ADENOSINE - A NATURAL MODULATOR OF L-TYPE CALCIUM CHANNELS IN ATRIAL MYOCARDIUM

The mechanism of action of adenosine at the level of atrial myocardium has been a matter of debate. Electrophysiological studies showed that adenosine increases K+ efflux which may reduce Ca2+ influx, indirectly, by shortening the myocardial action potential. Recently some authors proposed that adenosine also depresses Ca2+ influx by a direct action on the L calcium channel, but, this effect being lower than that on voltage-dependent K+ channels, it was considered of minor importance. The effect of adenosine and its stable analogues was studied in the presence of the dihydropyridine Bay K 8644, a highly specific L-type calcium channel agonist, on isolated guinea-pig atria. The inotropic effect of the calcium channel activator was found to be antagonized by adenosine A1-receptor agonists. Binding studies showed that the effect on Bay K 8644 was not due to the interaction between adenosine analogues and dihydropyridines at the level of a common receptor site on L-type Ca+ channels.
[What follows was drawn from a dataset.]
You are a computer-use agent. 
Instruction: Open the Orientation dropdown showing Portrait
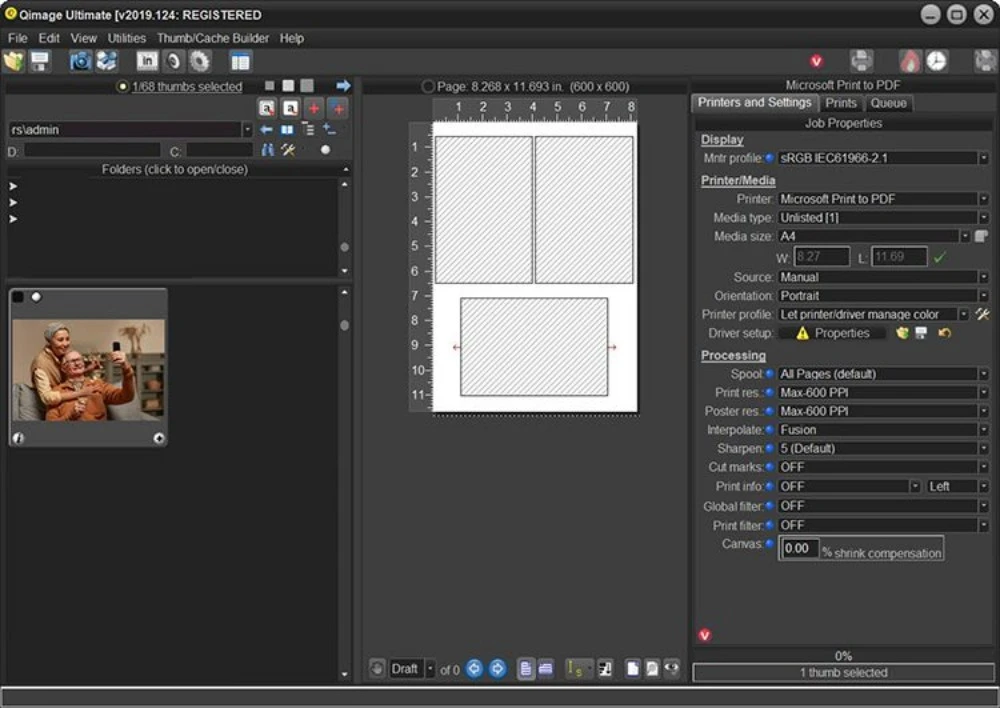click(983, 296)
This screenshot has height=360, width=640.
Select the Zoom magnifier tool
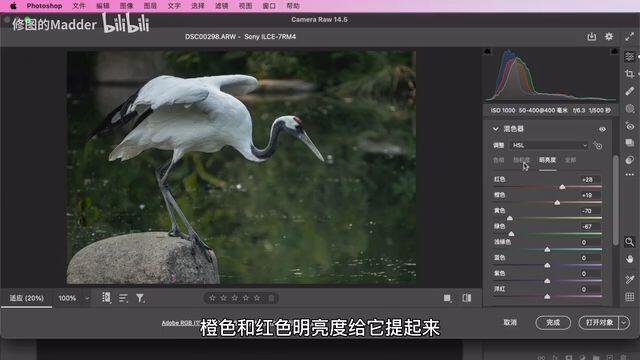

Inhibitors of K+ channels did not antagonize the effect of adenosine analogues against Bay K 8644. Experimental conditions aimed to unmask an effect on slow Ca2+ currents (i.e. K+ depolarized paced atria), further supported that adenosine analogues may act in atria as negative modulators on L-type Ca2+ channels. Finally, the use of 1,3-dipropyl-8-cyclopentylxanthine (DPCPX), a highly specific A1-receptor antagonist, demonstrated that the antagonism of Bay K 8644 by adenosine analogues is strictly dependent on A, receptors. The above data support the possibility of a dual signal transduction pathway to ion channels (K+ and Ca2+) linked to A, receptors in atrial myocardium. These findings suggest that if an analogous situation occurs also in vivo, adenosine might represent a putative, still unknown endogenous negative modulator of the Ltype Ca2+ channels both in health, but, mainly, in pathological disorders such as those mimicked by pharmacological or electrophysiological modified experimental conditions. © 1991.